In any case, all of your OS's linear memory management code would probably need to be rewritten to suit how they decide to implement the true 64 bit paging. Why not wrap the true 64 bit paging code in conditional "#if/#else/#endif" statements (and anything else that needs to be changed), and then use a different linker script? This gives 2 seperate kernel binaries (one for 48 bit paging and another for 64 bit paging), but would that matter?

Of course the other question is how long will it take before 48 bit linear addresses are too small? I'm guessing around 30 years....

Cheers,

Brendan

Posted: **Tue Aug 29, 2006 9:09 am**

Brendan wrote: Of course the other question is how long will it take before 48 bit linear addresses are too small? I'm guessing around 30 years....
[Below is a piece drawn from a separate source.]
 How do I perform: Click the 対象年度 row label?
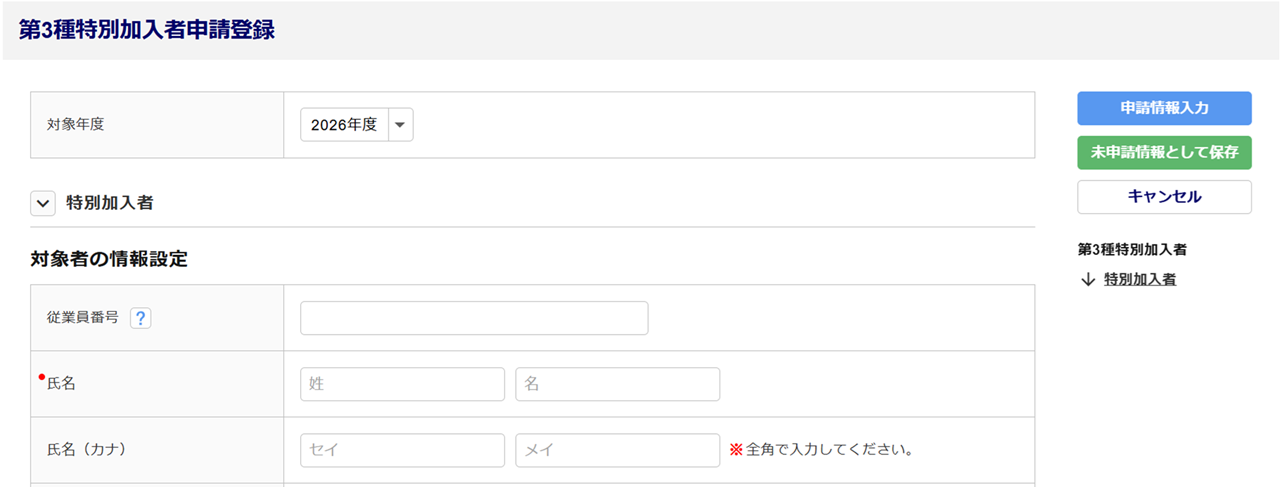tap(76, 125)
Well, twelve years ago I was happy as hell when I got my 200 MiB hard drive... I couldn't even start figuring out what to do with so much space! Nowadays I'm cursing at my 400 GiB hard drive, of which there are only 1.7 GiB left (which is nearly 8 times the total capacity of my old drive!). Sure, the growth on disk drives is nearly linear while the address space growth is exponential (each step doubling the bits is newMaxAddress=oldMaxAddress^2), but...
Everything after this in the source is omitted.